It seems that almost every time there is digging related to a new project in Israel, something ancient is discovered. Such was the case with the development of a new Jewish National fund sponsored playground in the Lower Galilee. A 1,300-year old church with ornate mosaic floors was discovered in the village of Kfar Kama near Mt. Tabor.
Situated in the Lower Galilee the ancient church was colorfully decorated with geometric and floral patterns of blue, black and red. Also discovered was a small reliquary, a stone box to preserve sacred relics.

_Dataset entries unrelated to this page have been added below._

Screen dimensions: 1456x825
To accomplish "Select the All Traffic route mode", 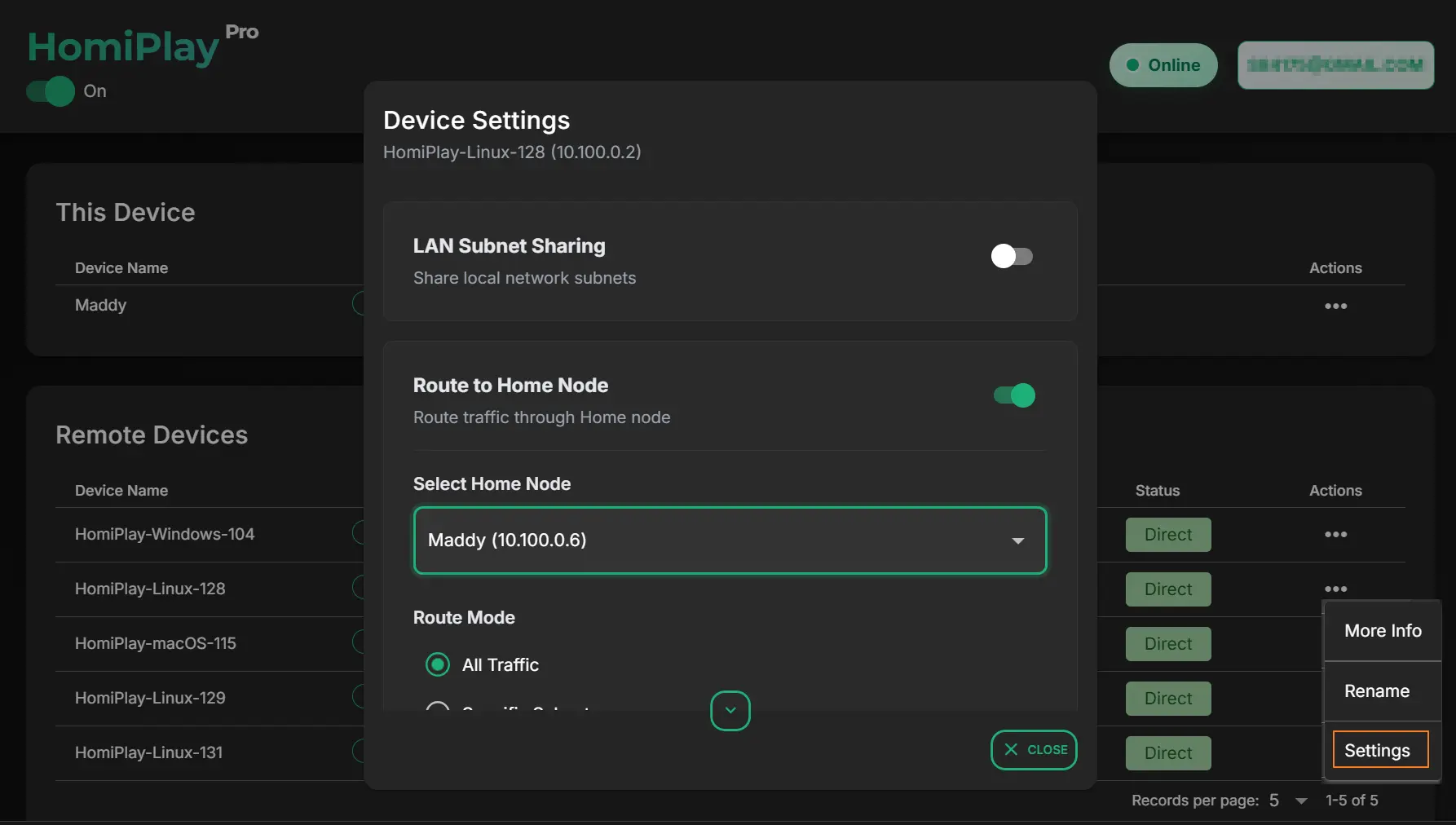I will [x=438, y=665].
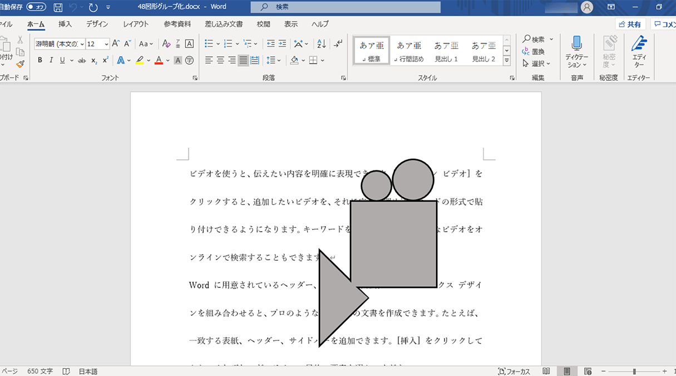Click the Format Painter brush icon
The image size is (676, 376).
(21, 64)
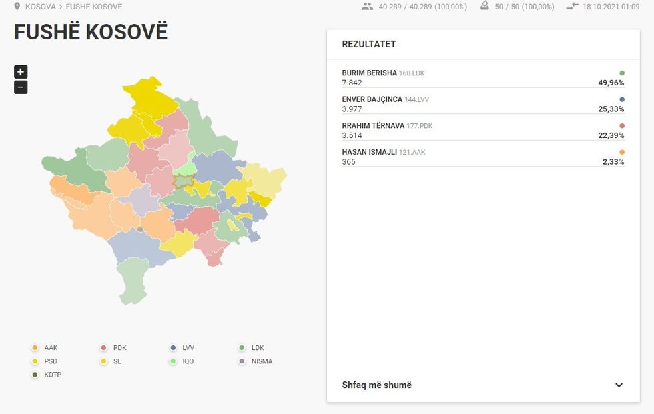Click the orange AAK legend dot
654x414 pixels.
[x=35, y=347]
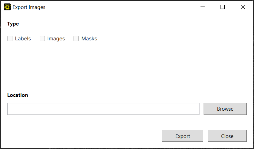Click the app icon in the title bar

7,7
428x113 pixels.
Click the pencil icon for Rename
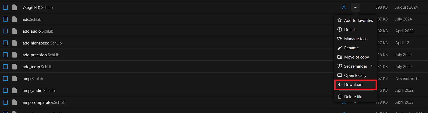(x=340, y=48)
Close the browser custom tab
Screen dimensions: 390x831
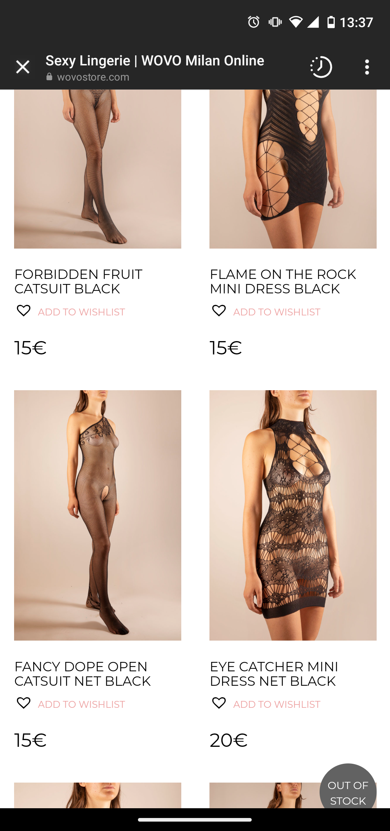23,67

Archaeologist Nurit Feig, who led the excavations, said that the 12 by 36 meter church contained a large courtyard, a narthex foyer, and a central hall. Interestingly while most churches were characterized by a single apse, this church had three apses or prayer niches. Earlier this week, the Catholic Archbishop, Dr. Youssef Matta, Head of the Greek Catholic Church in Israel, visited the site to view the ancient remains.
Additional rooms at the site have not yet been excavated but archaeologists believe that the complex may have been a monastery.
In the early 1960s, a smaller church,with two chapels, also dated to the first half of the 6th century CE was excavated inside the village of Kfar Kama. According to Prof. Moti Aviam, believed that that discovery was of the village church, while the recent discovery is a monastery on the outskirts of town.
This new discovery underscores the importance of early Christian settlement in this region during the Byzantine period. The area lies close to Mt. Tabor, a prominent Christian site considered to be the location of the transfiguration of Jesus.
Prof. Moti Aviam and Dr. Jacob Ashkenazi, of the Kinneret Institute of Galilean Archaeology in the Kinneret Academic College, are conducting extensive research on Christian settlement in the Galilee.